STUDY MATERIAL

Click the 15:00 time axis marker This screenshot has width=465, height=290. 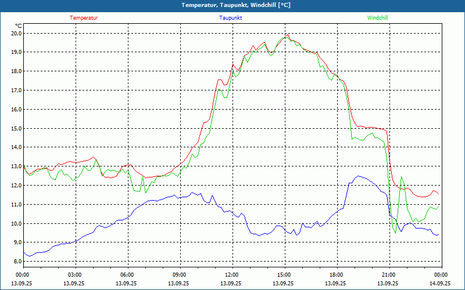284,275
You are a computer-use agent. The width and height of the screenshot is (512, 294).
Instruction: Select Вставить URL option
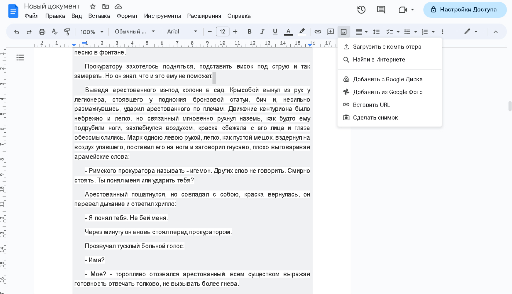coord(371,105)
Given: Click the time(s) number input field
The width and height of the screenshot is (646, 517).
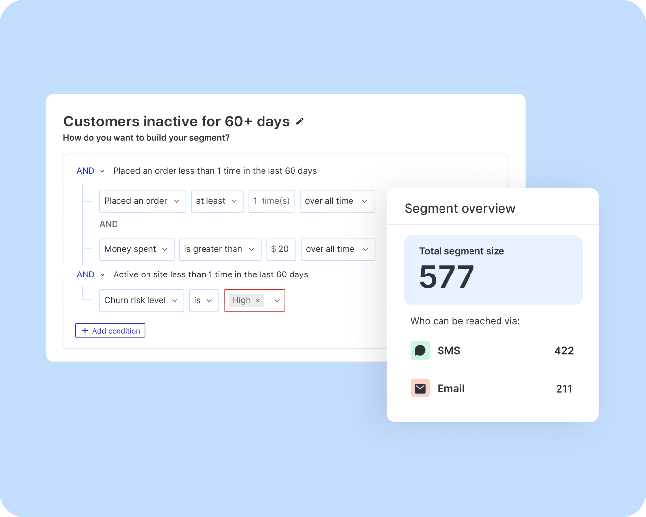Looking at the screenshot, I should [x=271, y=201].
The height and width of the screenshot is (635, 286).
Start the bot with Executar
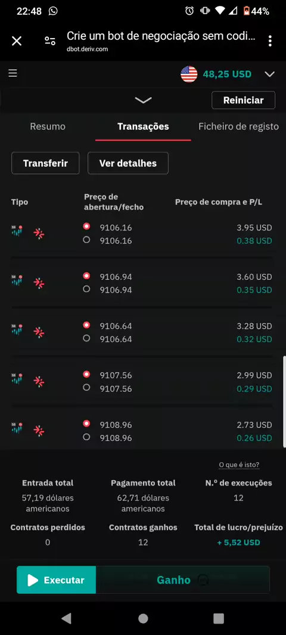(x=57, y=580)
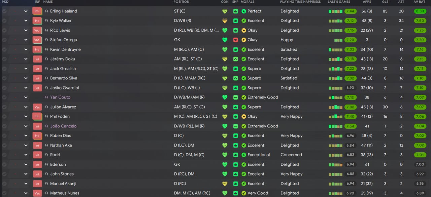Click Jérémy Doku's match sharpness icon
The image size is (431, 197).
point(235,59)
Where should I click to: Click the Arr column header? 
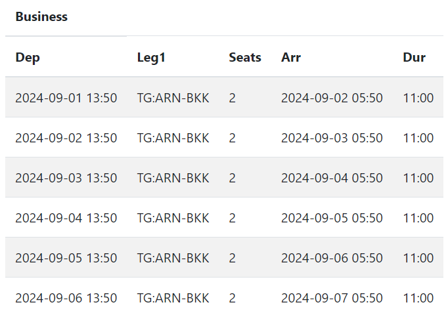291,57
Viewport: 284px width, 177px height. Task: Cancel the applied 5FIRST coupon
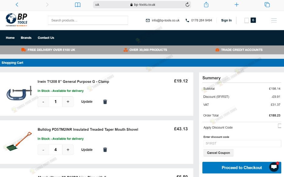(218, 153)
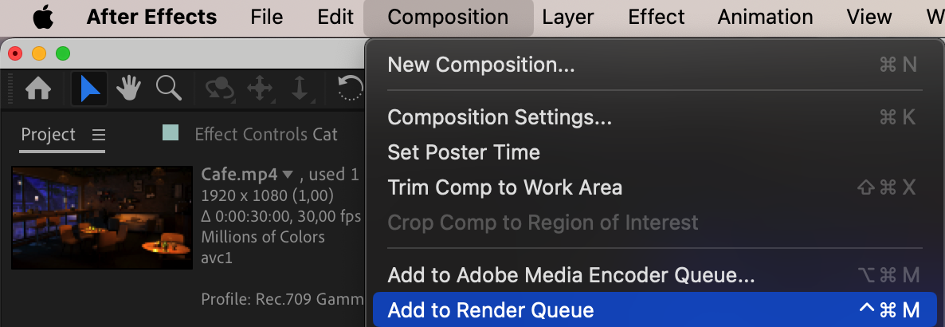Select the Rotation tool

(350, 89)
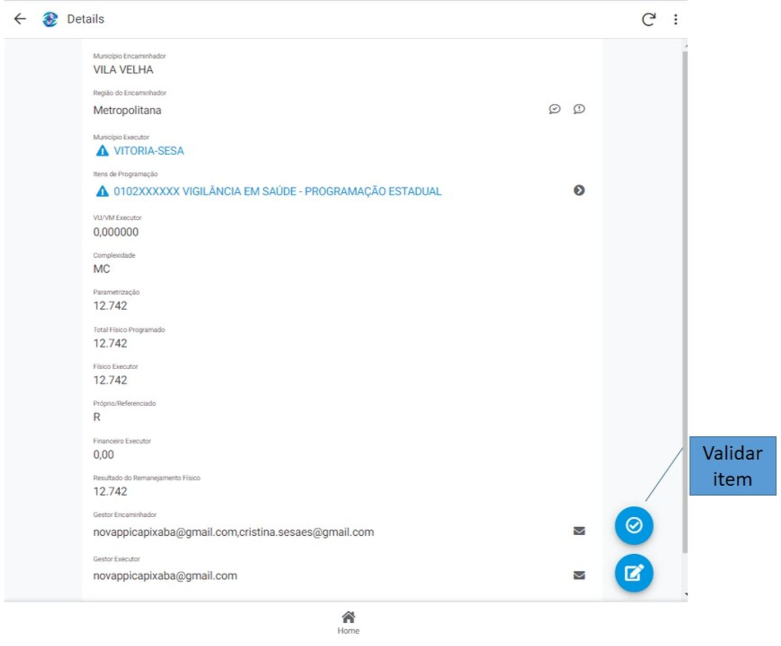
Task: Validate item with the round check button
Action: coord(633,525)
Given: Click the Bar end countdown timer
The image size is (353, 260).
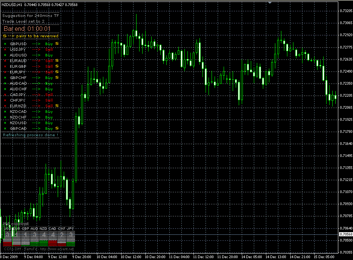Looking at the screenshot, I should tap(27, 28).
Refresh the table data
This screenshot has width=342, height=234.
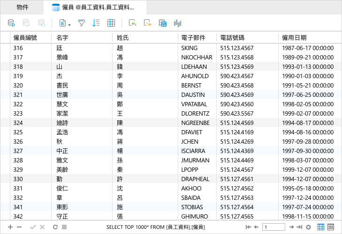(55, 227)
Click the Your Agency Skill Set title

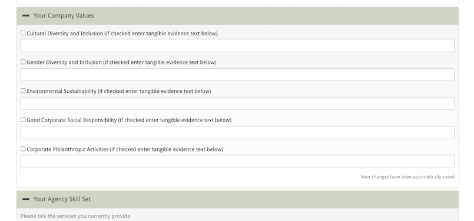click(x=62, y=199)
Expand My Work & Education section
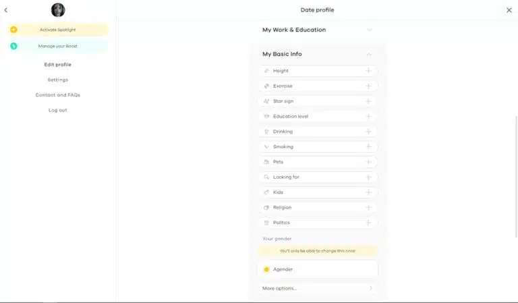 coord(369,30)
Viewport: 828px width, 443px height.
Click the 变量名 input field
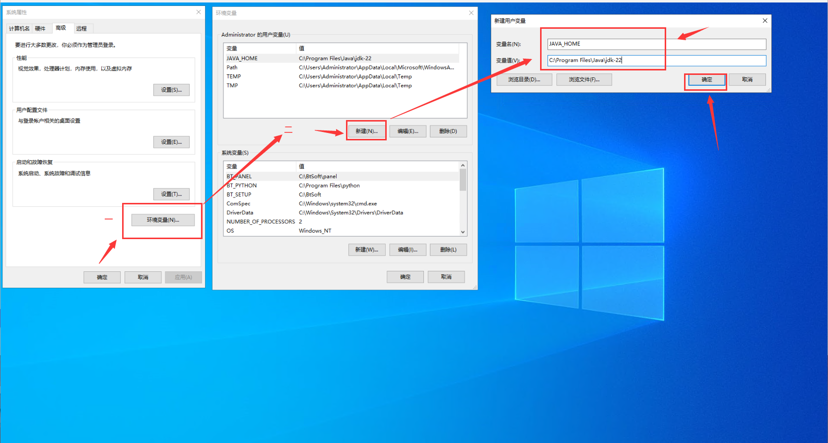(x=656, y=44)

--

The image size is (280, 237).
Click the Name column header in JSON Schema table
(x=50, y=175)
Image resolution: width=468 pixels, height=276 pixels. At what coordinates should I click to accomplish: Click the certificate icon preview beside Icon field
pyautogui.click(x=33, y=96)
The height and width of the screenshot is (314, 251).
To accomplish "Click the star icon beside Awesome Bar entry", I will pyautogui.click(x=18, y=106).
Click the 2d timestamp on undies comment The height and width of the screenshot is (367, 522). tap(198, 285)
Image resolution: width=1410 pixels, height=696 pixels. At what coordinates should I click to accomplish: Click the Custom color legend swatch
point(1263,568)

* * *

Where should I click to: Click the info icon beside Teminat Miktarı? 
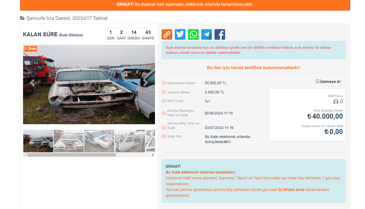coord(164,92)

INSTRUCTIONS TO FOLLOW
Using the entries above, find all lines with "Given". Copy them.

OUTPUT FOR THIS TASK
Given: Click the time(s) number input field
Given: Click the Bar end countdown timer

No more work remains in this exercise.